=== DOCUMENT SECTION ===

Yellow Pages Scraper in Python stopped working

651 views Asked by At

I am trying to scrape data from Yellow Pages. I have used this scraper successfully several times, but it has recently stopped working. I noticed a recent change on the Yellow Pages website where they have added a Sponsored Links table that contains three results. Since this change, the only thing my scraper picks up is the advertisement below this Sponsored Links table. It does not retrieve any of the results.

Where am I going wrong on this?

I have included my code below. As an example, it shows a search for 7 Eleven locations in Wisconsin.

import requests
from bs4 import BeautifulSoup
import csv

my_url = "https://www.yellowpages.com/search?search_terms=7-eleven&geo_location_terms=WI&page={}"
for link in [my_url.format(page) for page in range(1,20)]:
  res = requests.get(link)
  soup = BeautifulSoup(res.text, "lxml")

placeHolder = []
for item in soup.select(".info"):
  try:
    name = item.select("[itemprop='name']")[0].text
  except Exception:
    name = ""

=== DATASET ROWS ===

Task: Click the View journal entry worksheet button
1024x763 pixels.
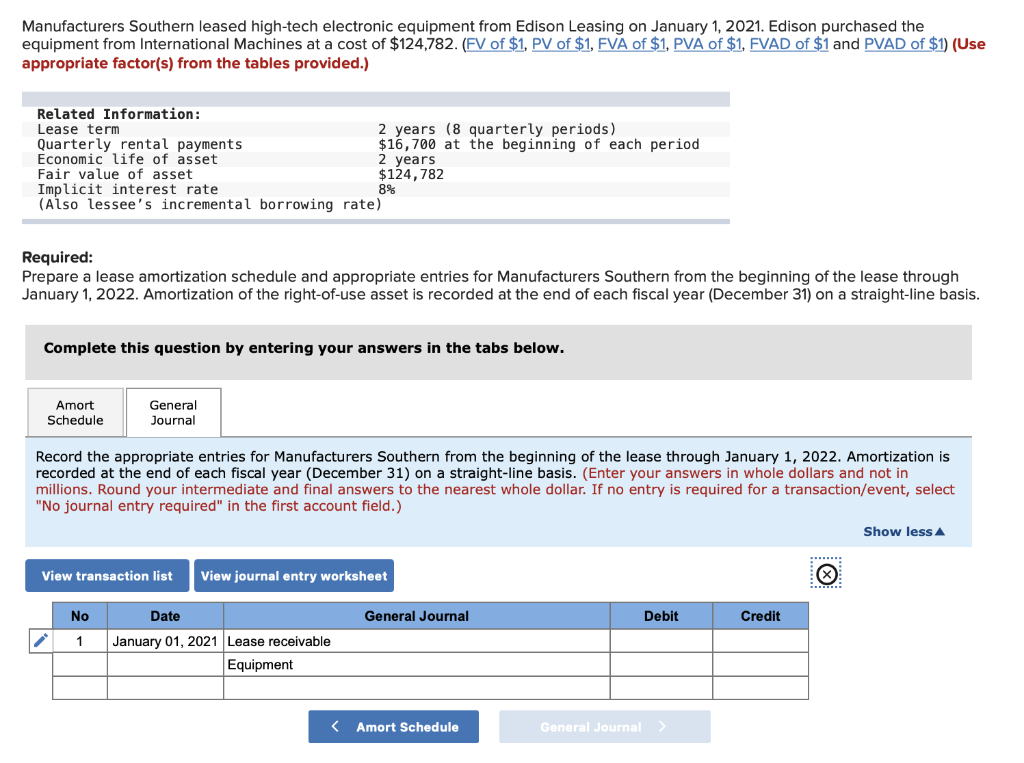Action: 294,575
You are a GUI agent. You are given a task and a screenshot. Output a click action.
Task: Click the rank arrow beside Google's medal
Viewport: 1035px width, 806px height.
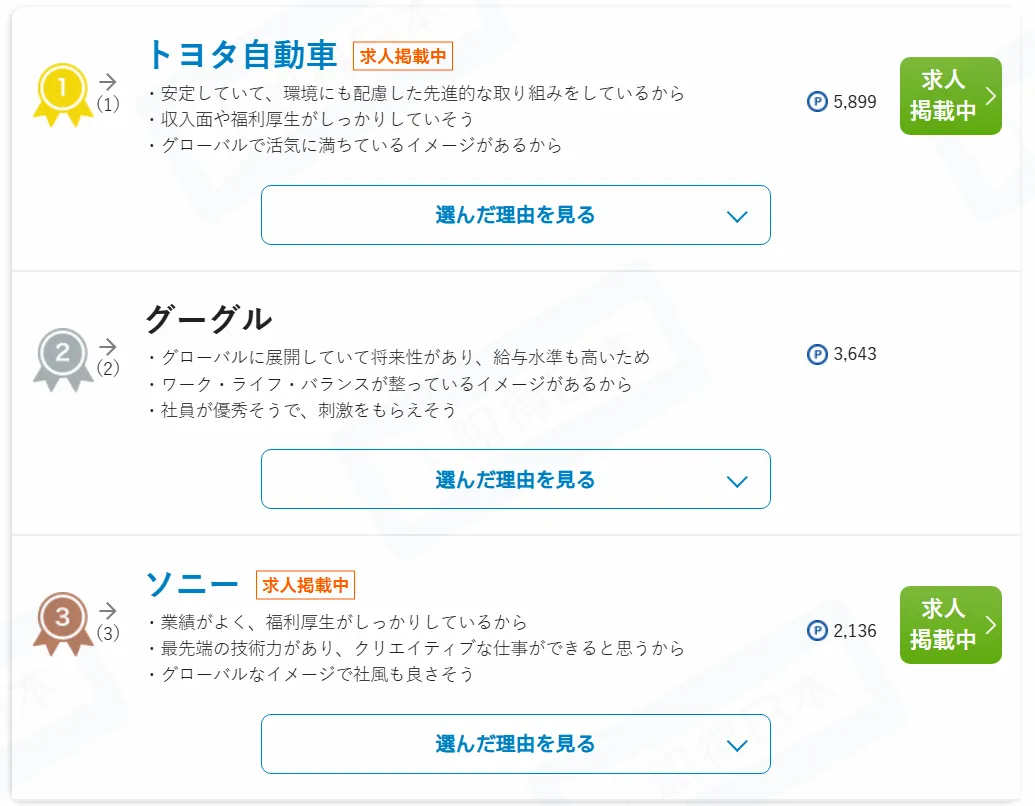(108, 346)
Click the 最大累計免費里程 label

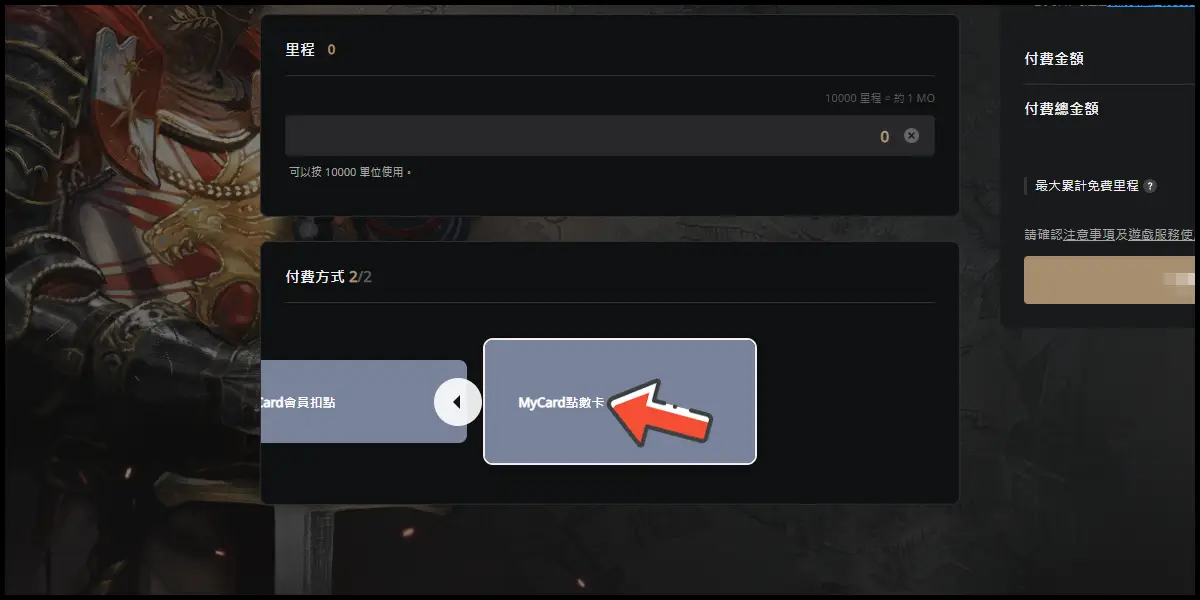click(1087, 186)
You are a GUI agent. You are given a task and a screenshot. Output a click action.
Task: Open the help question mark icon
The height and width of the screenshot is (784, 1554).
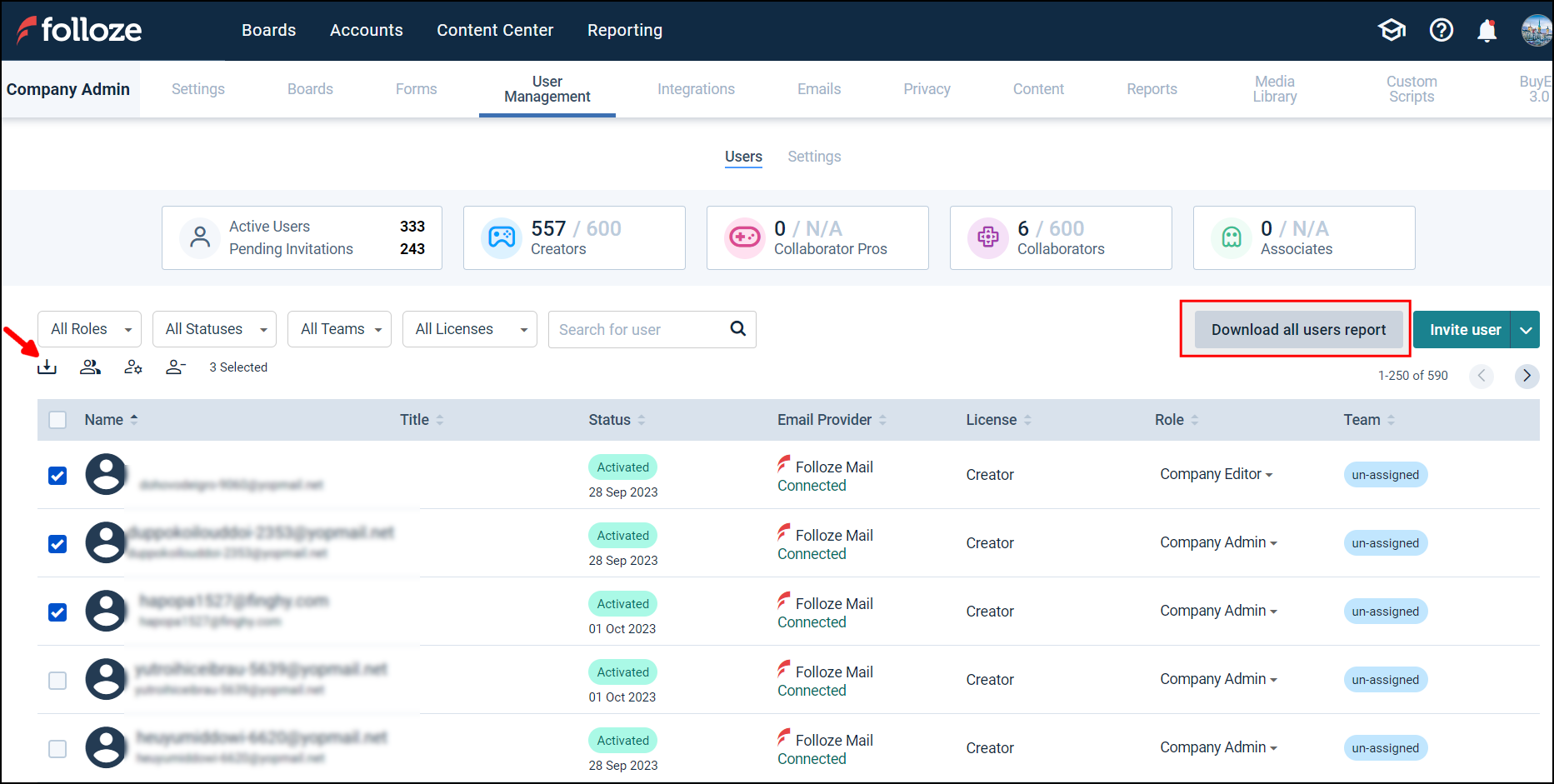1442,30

===

TASKS:
A. Print the listing exactly as it appears, line by line, without the pictures.
B. Give what follows the last line shown in the Yellow Pages scraper question.

RESULTS BY TASK:
A.
Task: Click the View journal entry worksheet button
1024x763 pixels.
Action: 294,575
You are a GUI agent. You are given a task and a screenshot. Output a click action.
Task: Click the rank arrow beside Google's medal
Viewport: 1035px width, 806px height.
(108, 346)
Click the 最大累計免費里程 label

click(1087, 186)
You are a GUI agent. You are given a task and a screenshot. Output a click action.
Task: Open the help question mark icon
The height and width of the screenshot is (784, 1554).
1442,30

B.
  try:
    streetAddress = item.select("[itemprop='streetAddress']")[0].text
  except Exception:
    streetAddress = ""
  try:
    addressLocality = item.select("[itemprop='addressLocality']")[0].text
  except Exception:
    addressLocality = ""
  try:
    addressRegion = item.select("[itemprop='addressRegion']")[0].text
  except Exception:
    addressRegion = ""
  try:
    postalCode = item.select("[itemprop='postalCode']")[0].text
  except Exception:
    postalCode = ""
  try:
    phone = item.select("[itemprop='telephone']")[0].text
  except Exception:
    phone = ""

  with open('yp-7-eleven-wi.csv', 'a') as csv_file:
    writer = csv.writer(csv_file)
    writer.writerow([name, streetAddress, addressLocality, addressRegion, postalCode, phone])
2

There are 2 answers

3
Dmitriy Khaykin On

The Scraping Life... the struggle is real!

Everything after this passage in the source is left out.